When I don’t say anything, he goes on. “After they died, we had a funeral of course. I saw people I hadn’t seen in years. It was beautiful, really, the ceremony. Obviously it’s something you never appreciate at the time. How can you? But looking back now, it really did Hamish and Miranda justice. It’s taken me years, though, to be able to reflect on it with just sadness and nothing more, mind you.” He sighs deeply. “Anyway, I, uh…well. I lost myself. Completely. And I still don’t know how I’m not down on my kitchen floor, absorbing in the enormity of it all, you know? I really didn’t think I’d get out of it. It still surprises me that I’m here.”

He chews on his lip for a moment, his eyes pained before taking another drag of the cigar. “I tried to kill myself, you know.”

My heart slams against my chest, aching. “What?” I ask in quiet disbelief.

“Yeah,” he says slowly. “I guess I should say it was a half-hearted attempt. The doctors gave me pills to sleep. I took a lot. I knew what I was doing too. I woke up in a pile of vomit, halfway to the bathroom. And you know what I felt? Relief at first, that it didn’t work, that I was alive. But then the fucking pain…it comes at you so hard. And that was the very thing I was trying to escape.” He exhales. “I never tried to do it again but…I often think about it. If I had succeeded.”
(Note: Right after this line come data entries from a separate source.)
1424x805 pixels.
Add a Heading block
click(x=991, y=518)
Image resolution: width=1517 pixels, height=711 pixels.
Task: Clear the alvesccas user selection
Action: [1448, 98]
“I am so, so sorry,” I cry out softly, putting my hand on his. My soul weeps for him, the guilt overpowering me once again.

He looks at me with hard eyes. “Don’t be sorry, Natasha. They died. And that’s independent of you. It’s independent of us. I’m learning how to separate the two.”

He makes it sound so easy but from his strained brow, I know it’s anything but.

“But,” he goes on, “I couldn’t quite pull myself out of it right away. I lost my job at the university. I lost most of my friends. The suicide didn’t work but in some ways I was still trying to make myself as dead as possible. I barely ate. Barely slept. I was barely anything. You wouldn’t have recognized me. I was just…a ghost.”

I’m staring at him open-mouthed, reeling for him. Reeling for me. The wounds are too fresh and new. “So was I.”

“So tell me,” he says, passing me back the cigar. He looks me over, like a puzzle he’s trying to piece together. “How did you get on after?”

I turn the cigar over in my hands, taking in a deep breath. I’m not sure I’m ready to talk about it but if I can’t be ready with Brigs, now, I’ll never be ready. “I think…it’s hard to talk about it. Not because I’m afraid, or it’s too painful, even though it is painful and I am afraid. It’s just that, I had two things competing for my sorrow. I had the guilt of their deaths…”

“I wish I never said those things to you,” he quickly says, voice choked. “There’s not a day I don’t regret it, putting the blame on you. I was…”

“You were in shock and you were in pain.”